The rendering of an opinion that a notice to proceed could issue without allowing the contractor the legal authority to act, resulted in the foreseeable reliance by D&D and the resulting damages caused proximately by this deviation from accepted standards within the profession. The conduct of Mr. Epstein's office in connection with the failure to obtain easements necessary for construction work produced a similar result. The reliance by D&D on the access necessary to commence construction within the time frame set forth in the contract documents was equally foreseeable. D&D's inability to meet the construction schedule by reason of the lack of access to the site produced damages which proximately flowed from this additional deviation from accepted standards within the legal profession.

Plaintiff claims the above establishes the deficiencies in Mr. Epstein's actions and thus sufficiently provides the necessary causal connection between those actions and Plaintiff's loss of the contract. Plaintiff asserts that it could not complete the needed construction on the established time frame once the delays, due to the lack of building permits, occurred. However, these again are the same allegations that Plaintiff put forth in its pleadings.
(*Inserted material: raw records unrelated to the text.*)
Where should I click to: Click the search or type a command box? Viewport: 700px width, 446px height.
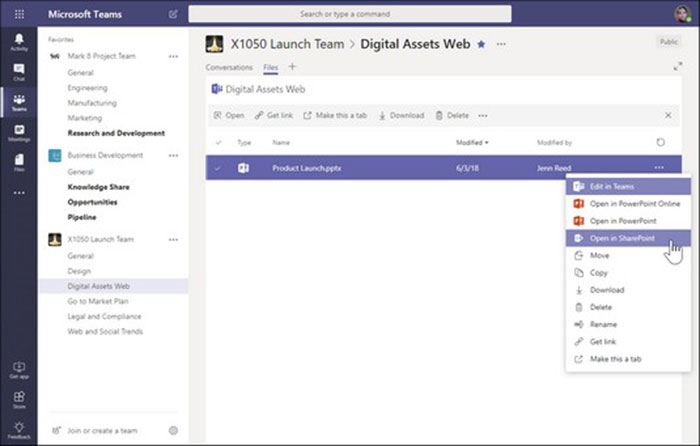point(350,14)
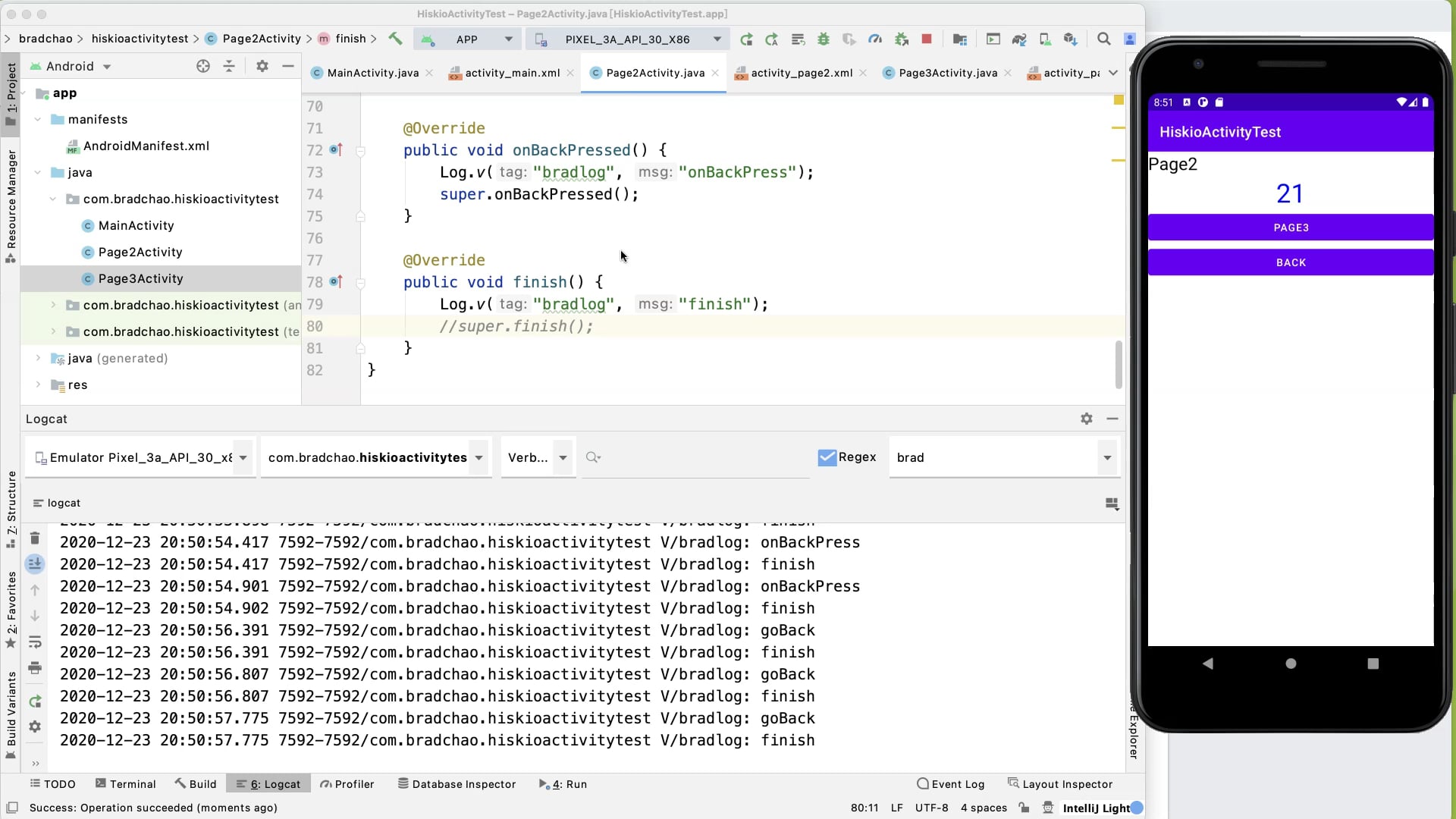
Task: Click the Search Everywhere magnifier icon
Action: tap(1104, 39)
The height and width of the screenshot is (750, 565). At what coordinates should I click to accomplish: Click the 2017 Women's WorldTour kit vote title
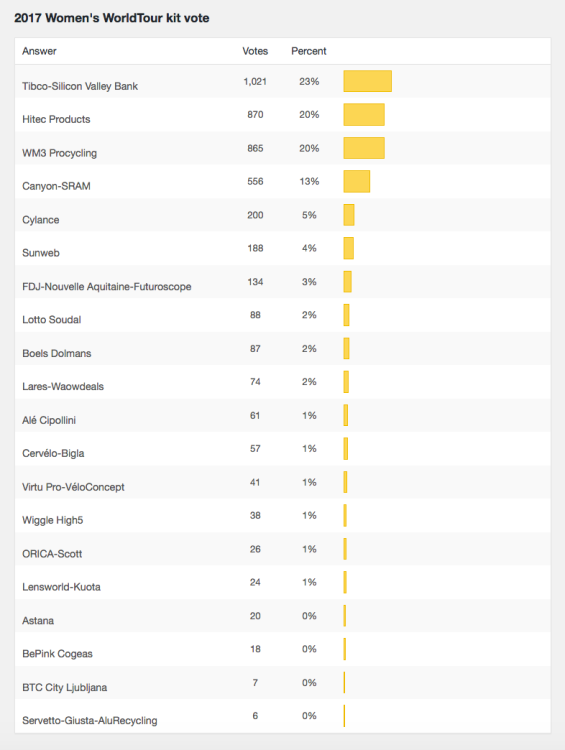click(x=112, y=18)
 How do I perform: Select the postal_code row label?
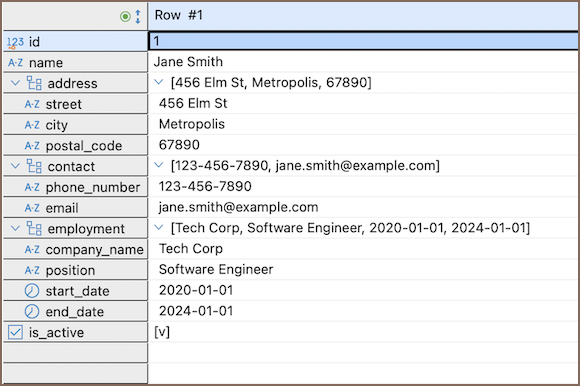click(75, 145)
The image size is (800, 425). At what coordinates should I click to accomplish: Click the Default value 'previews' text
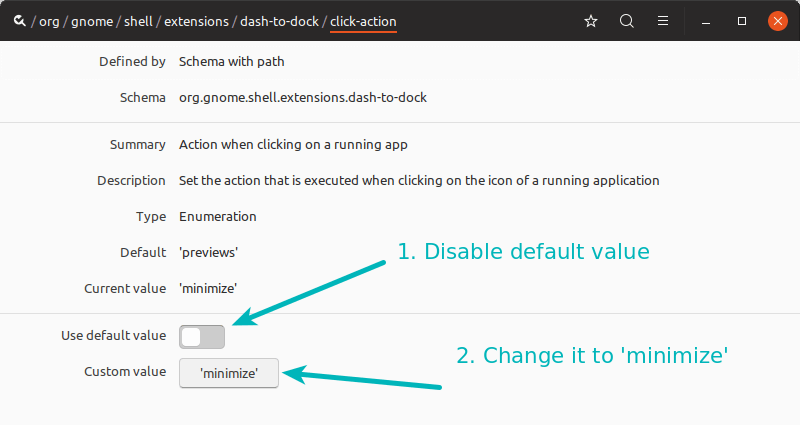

Mr. Vignuolo provides no specific expertise in this area which would aid the trier of fact in determining whether such delays were Mr. Epstein's responsibility, whether Mr. Epstein had a duty to alert Plaintiff of the delays in obtaining the permits, or whether the delays caused Plaintiff to default and ultimately lose the contract for the Project.

Finally, Mr. Vignuolo's report is woefully deficient on establishing damages. Specifically, Mr. Vignuolo states that: "[w]hile I have not reviewed or analyzed the extent of damages sustained by D&D as the result of the conduct of the Epstein office, it is self-evident that delays which accrued to D&D by reason of its inability to obtain construction permits and access to the site, produced damages which proximately flow from the deviation of the standard of are by Mr. Epstein." It is important to note that not only does Mr. Epstein confirm that he has not been able to establish damages, he claims that such damages are self-evident. As mentioned above, the expert report must provide a causal connection between the act and the damages. This clearly does not. In addition, an expert report or expert testimony must assist the trier of fact. Claiming that the damages are self-evident does nothing to achieve this end. Finally, an opinion must be based on the necessary and relevant facts, which by his own admission, Mr. Vignuolo's report is not. Thus, the opinion becomes no more than mere net opinion not established by the necessary facts and not providing the necessary causal connection between the alleged wrongful act and the damages which resulted.


In conclusion, the Court finds that due to the insufficiency of the Vignuolo Report offered by Plaintiff, based on Mr. Vignoulo's lack of qualification to render an opinion as to the advice rendered by Mr. Epstein in the construction and public bidding of the Project and on the net opinion offered in the report, it must be excluded from consideration in this case as it fails to meet the requirements set forth in Fed. R. Civ. P. 26(a)(2)(B) and F.R.E. 702. In addition, acting as gatekeeper pursuant to Daubert, the Court finds that the "reliability" and "fit" of the expert opinion is sufficiently deficient so as to preclude its use in this case.

An appropriate order accompanies this Memorandum Opinion.